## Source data
┄┄┄┄┄┄
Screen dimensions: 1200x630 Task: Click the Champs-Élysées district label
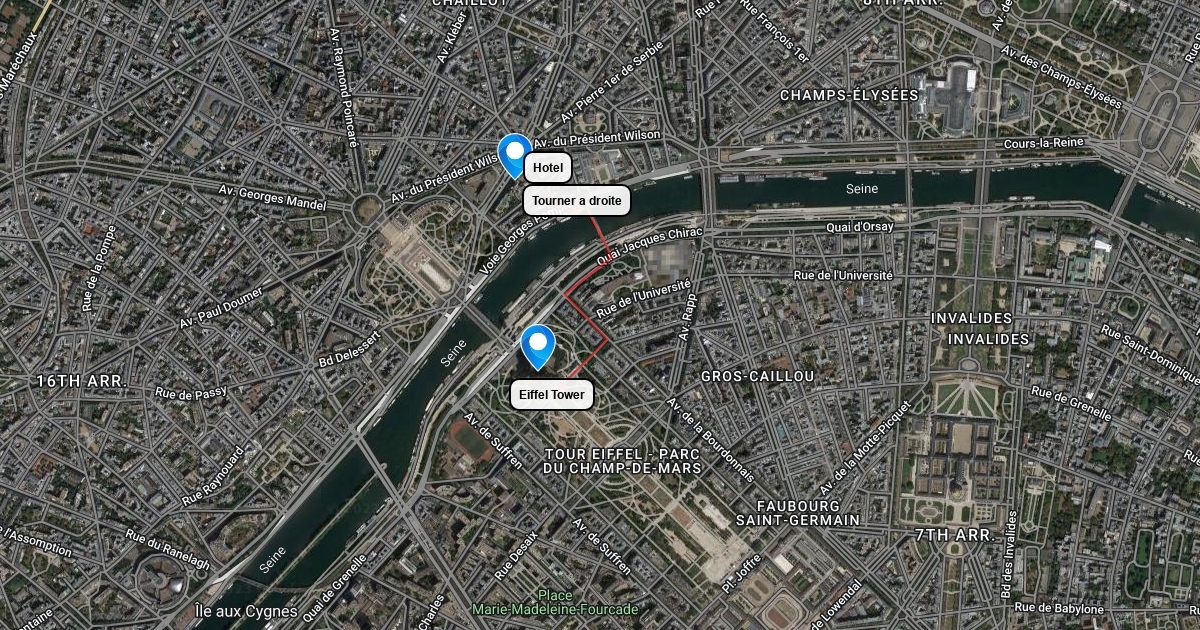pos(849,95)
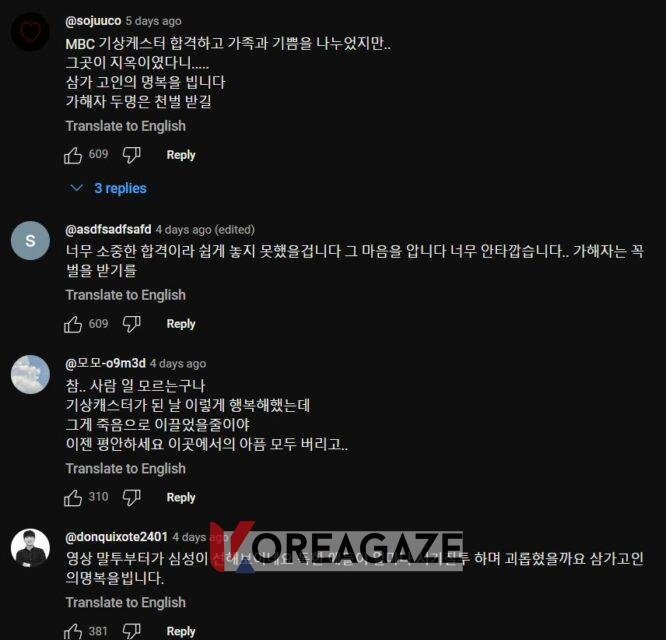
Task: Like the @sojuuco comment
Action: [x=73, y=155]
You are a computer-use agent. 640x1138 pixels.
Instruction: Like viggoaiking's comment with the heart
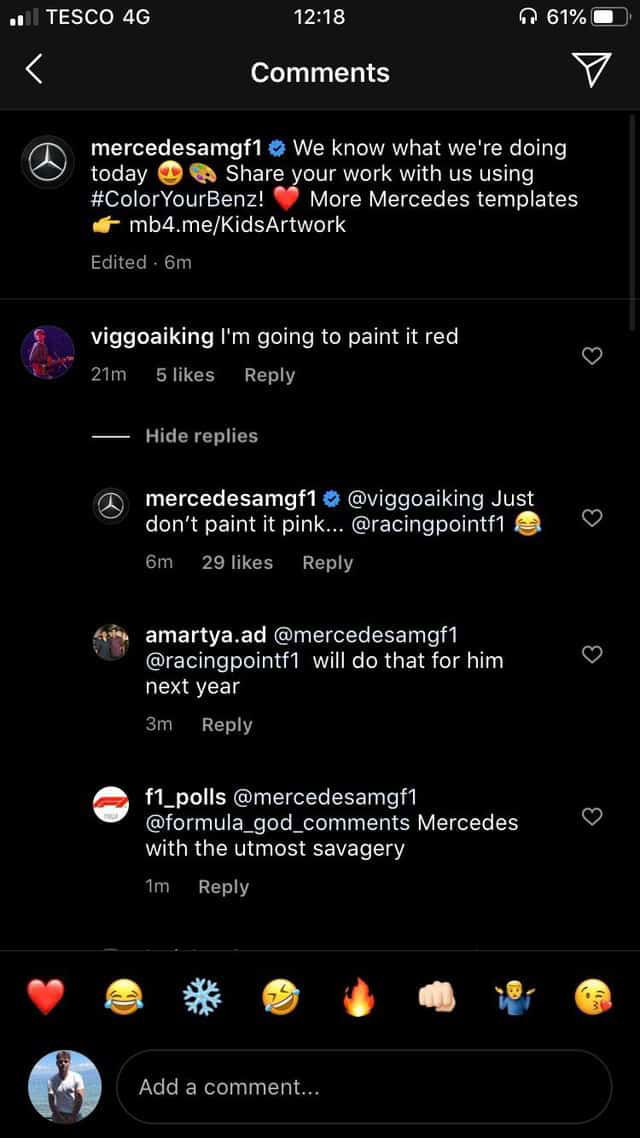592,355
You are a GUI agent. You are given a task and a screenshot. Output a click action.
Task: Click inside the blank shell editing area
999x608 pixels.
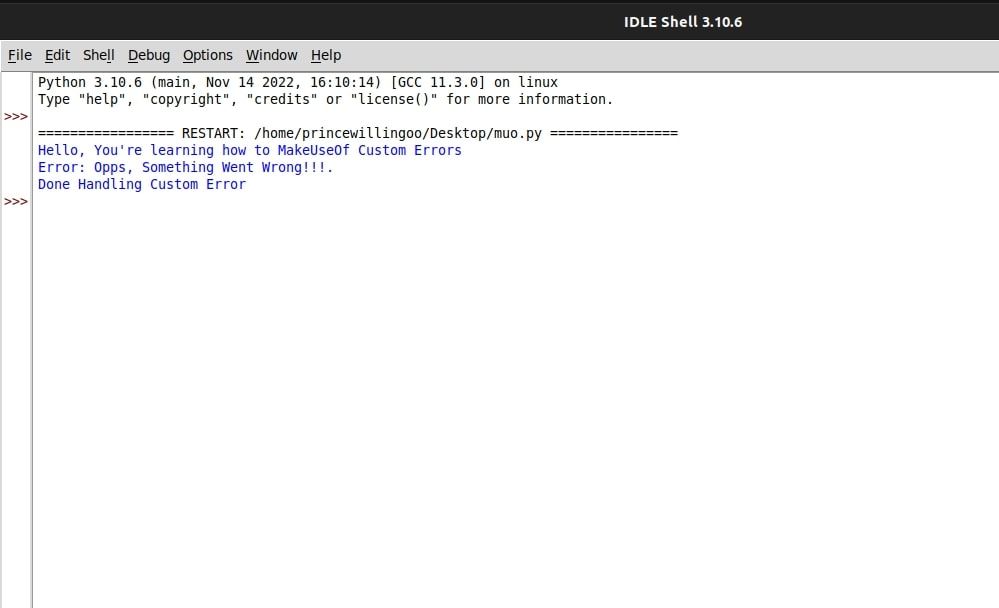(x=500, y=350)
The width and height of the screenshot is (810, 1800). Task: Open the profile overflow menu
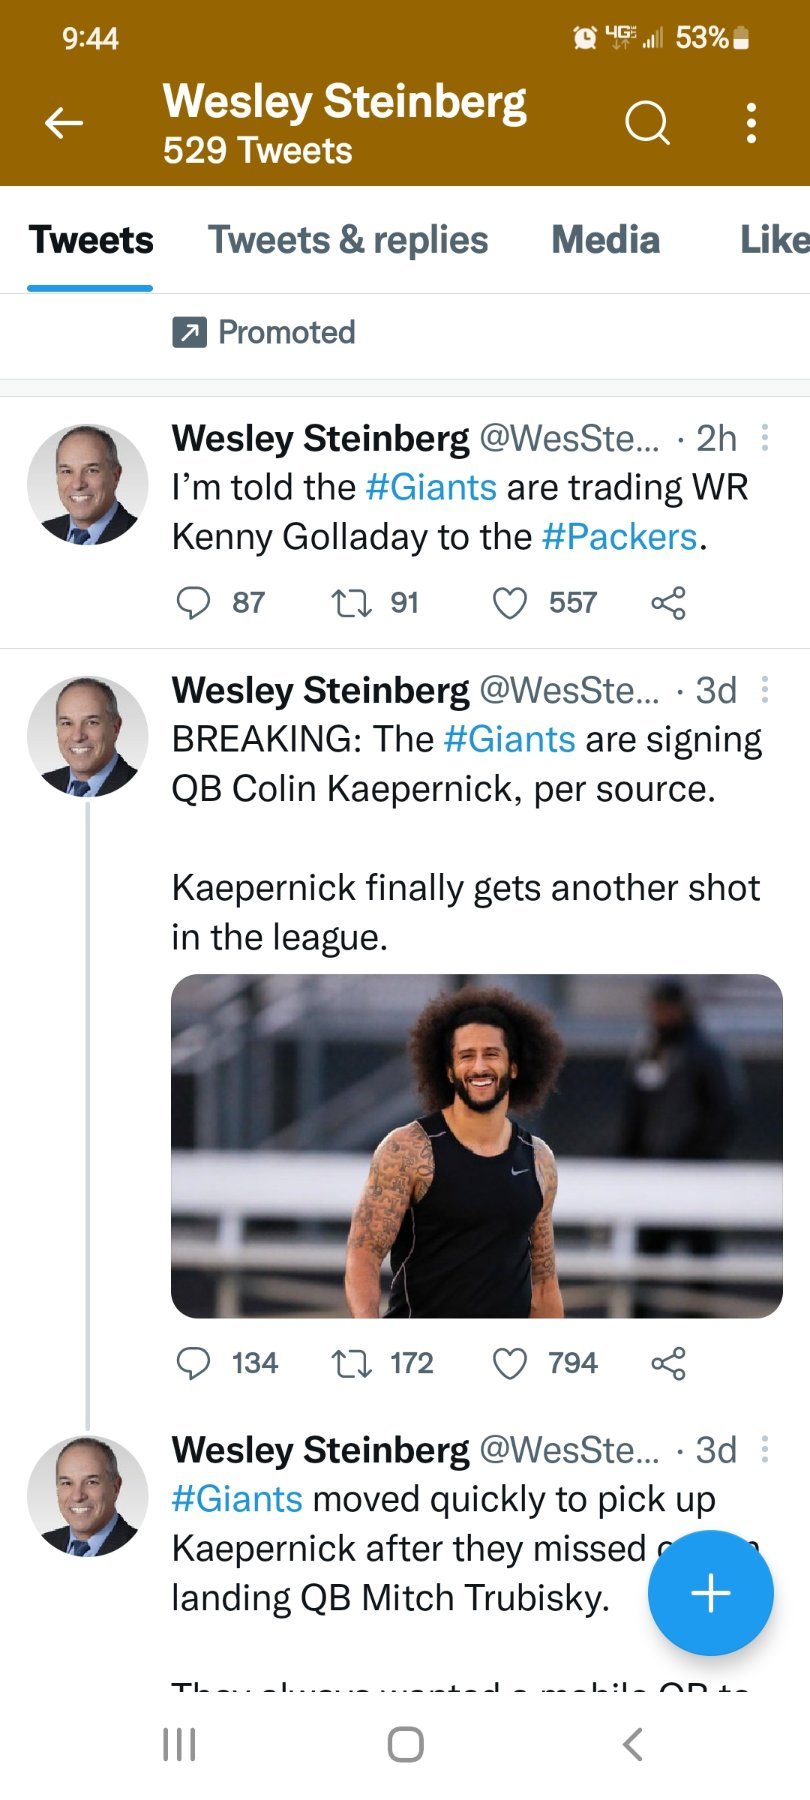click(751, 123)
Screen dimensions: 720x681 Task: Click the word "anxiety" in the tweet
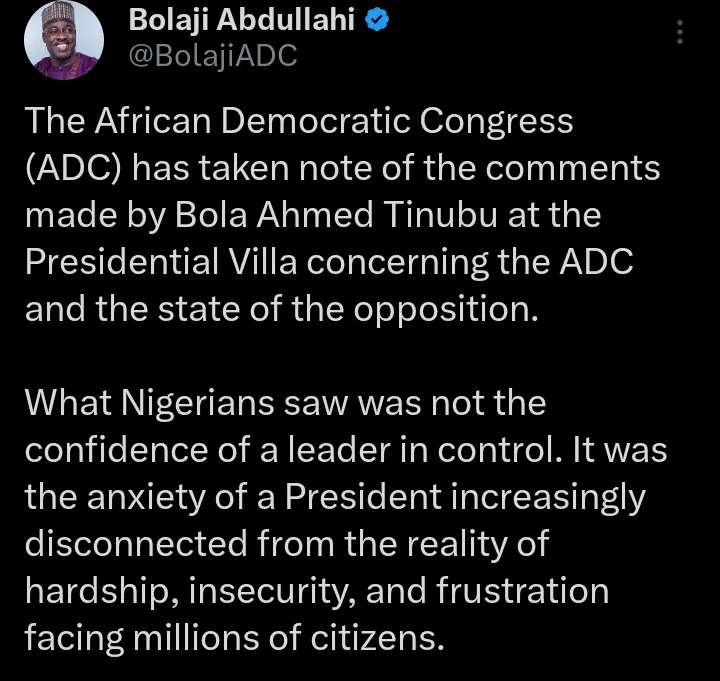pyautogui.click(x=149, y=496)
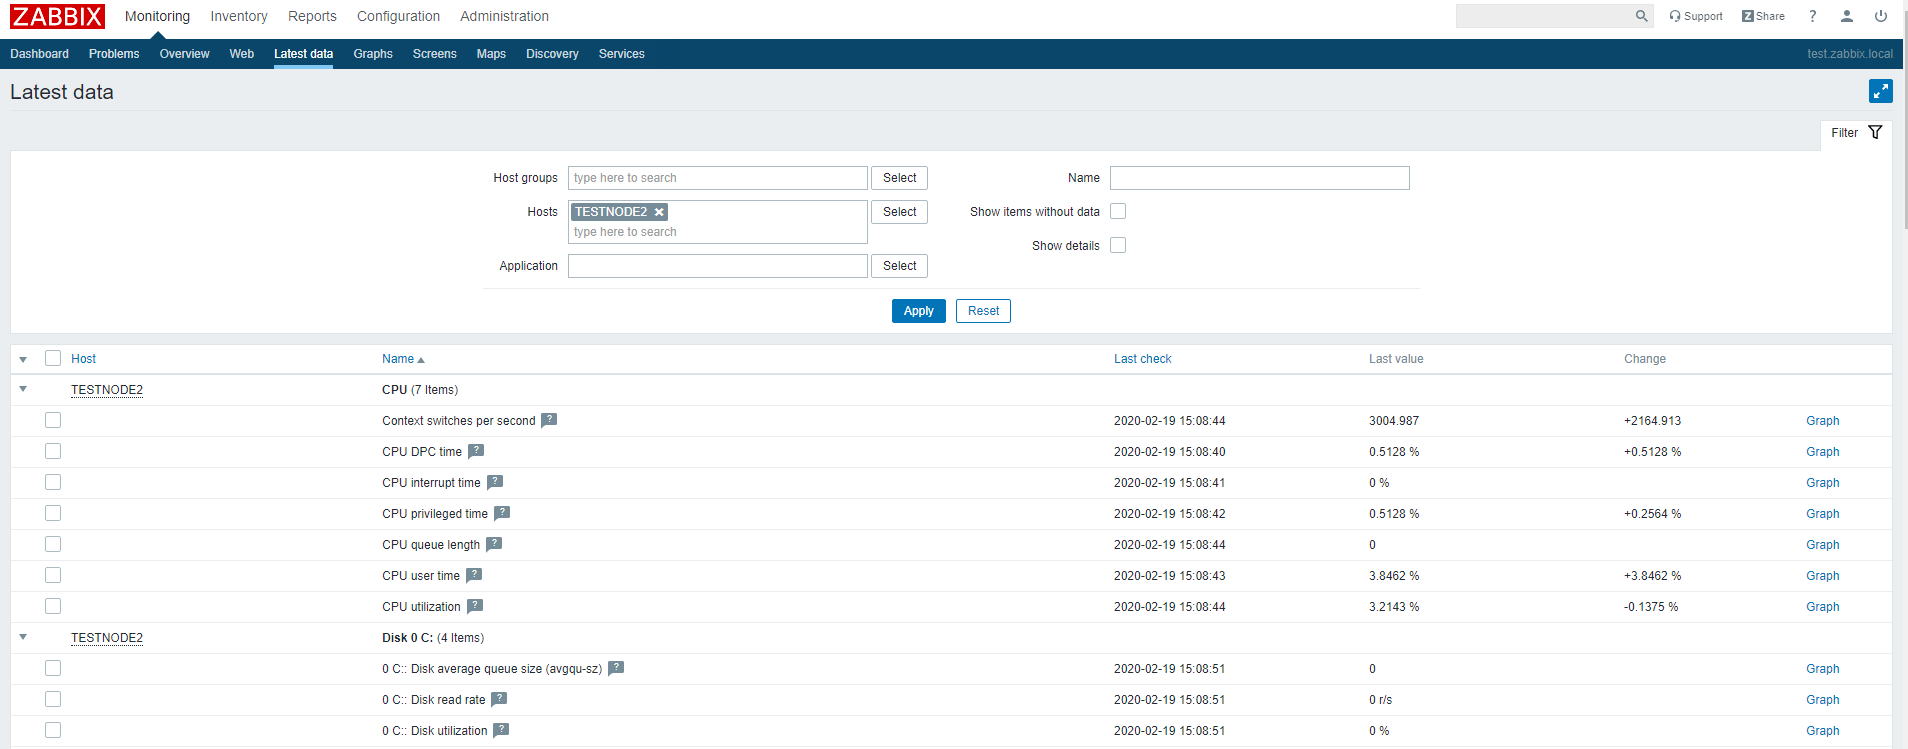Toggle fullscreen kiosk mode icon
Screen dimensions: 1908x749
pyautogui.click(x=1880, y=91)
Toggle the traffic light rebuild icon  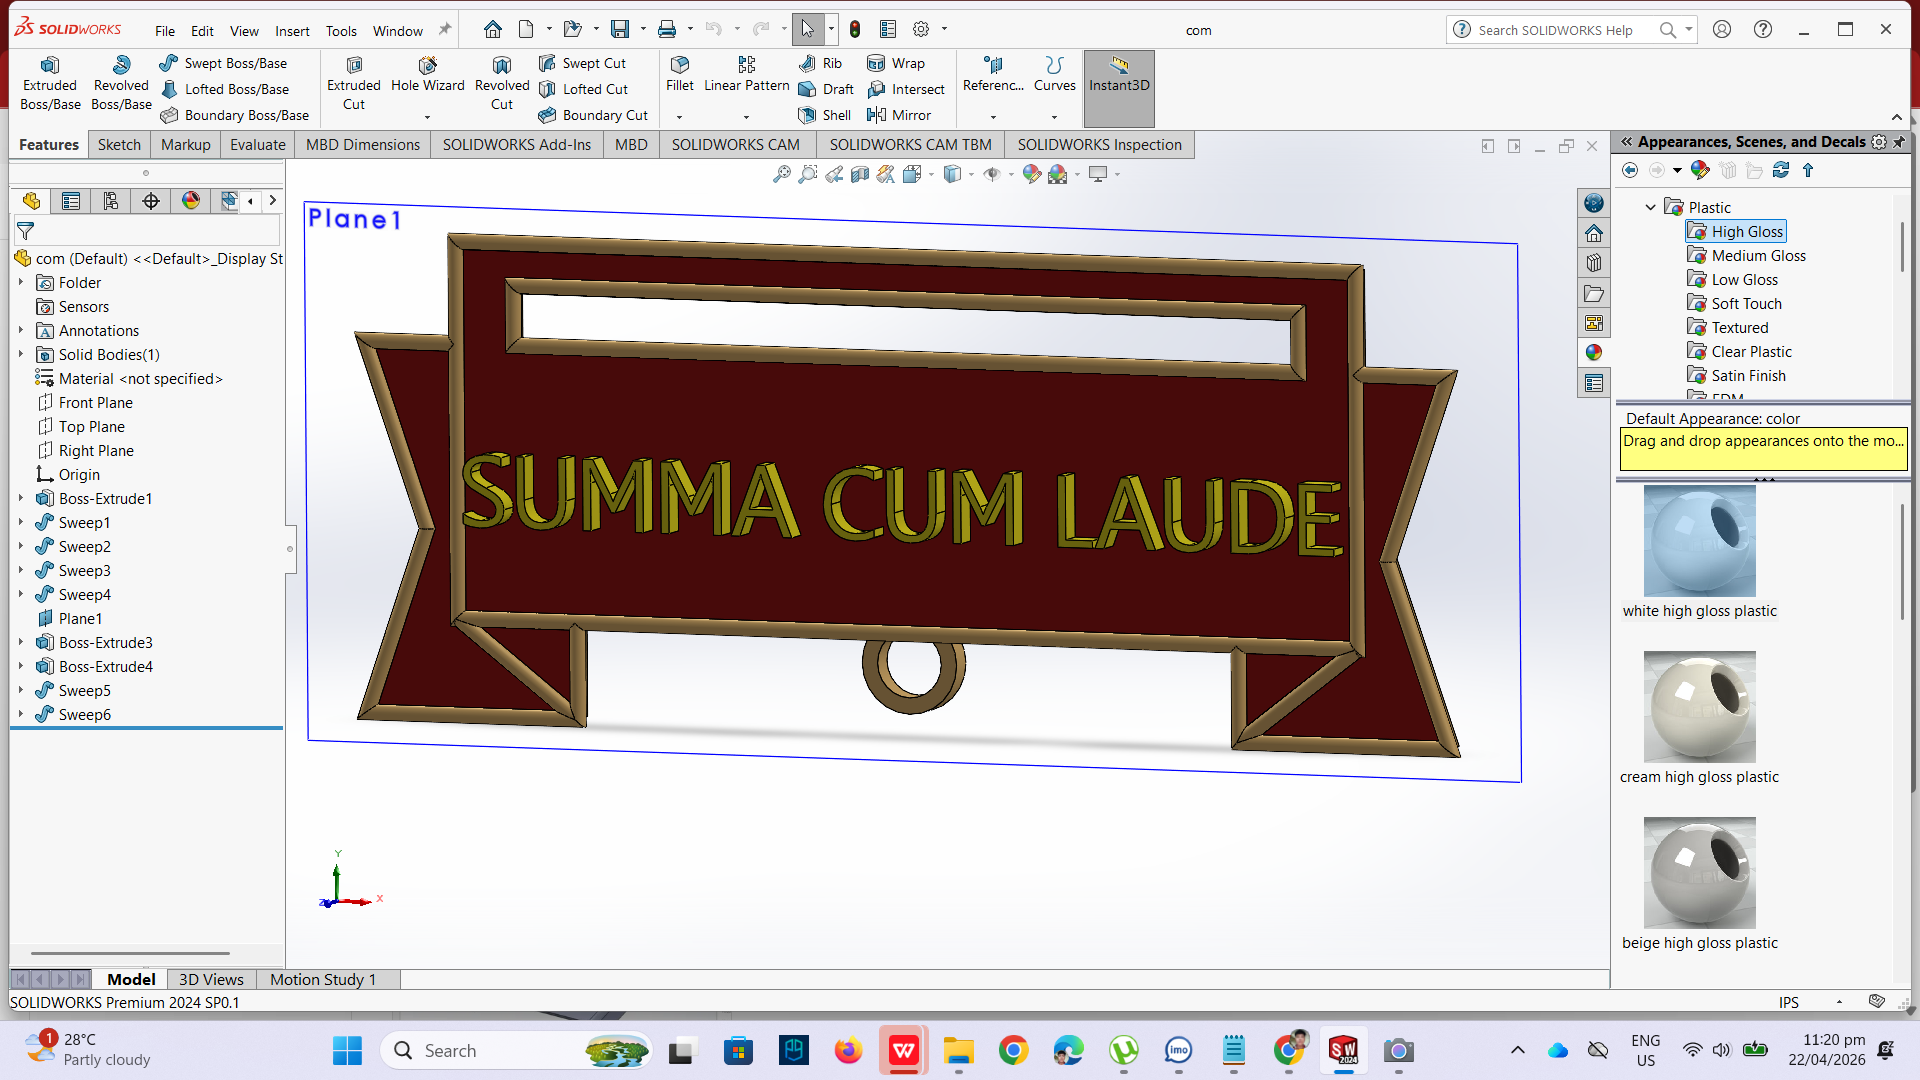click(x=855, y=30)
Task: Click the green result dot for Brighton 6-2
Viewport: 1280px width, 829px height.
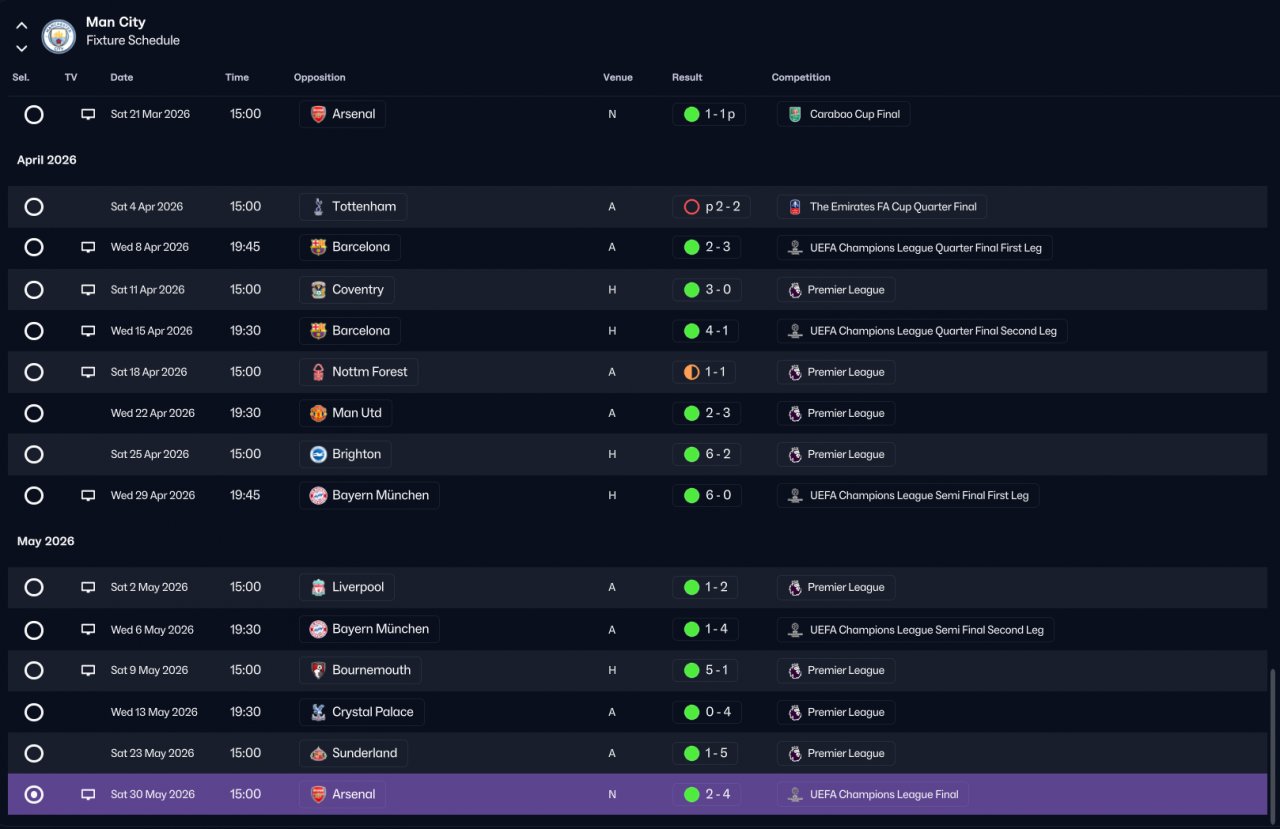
┄┄┄┄┄┄
## What is being asked
Number of lines in the records above holding the word "agent": state it and nothing else.

## Exercise answer
2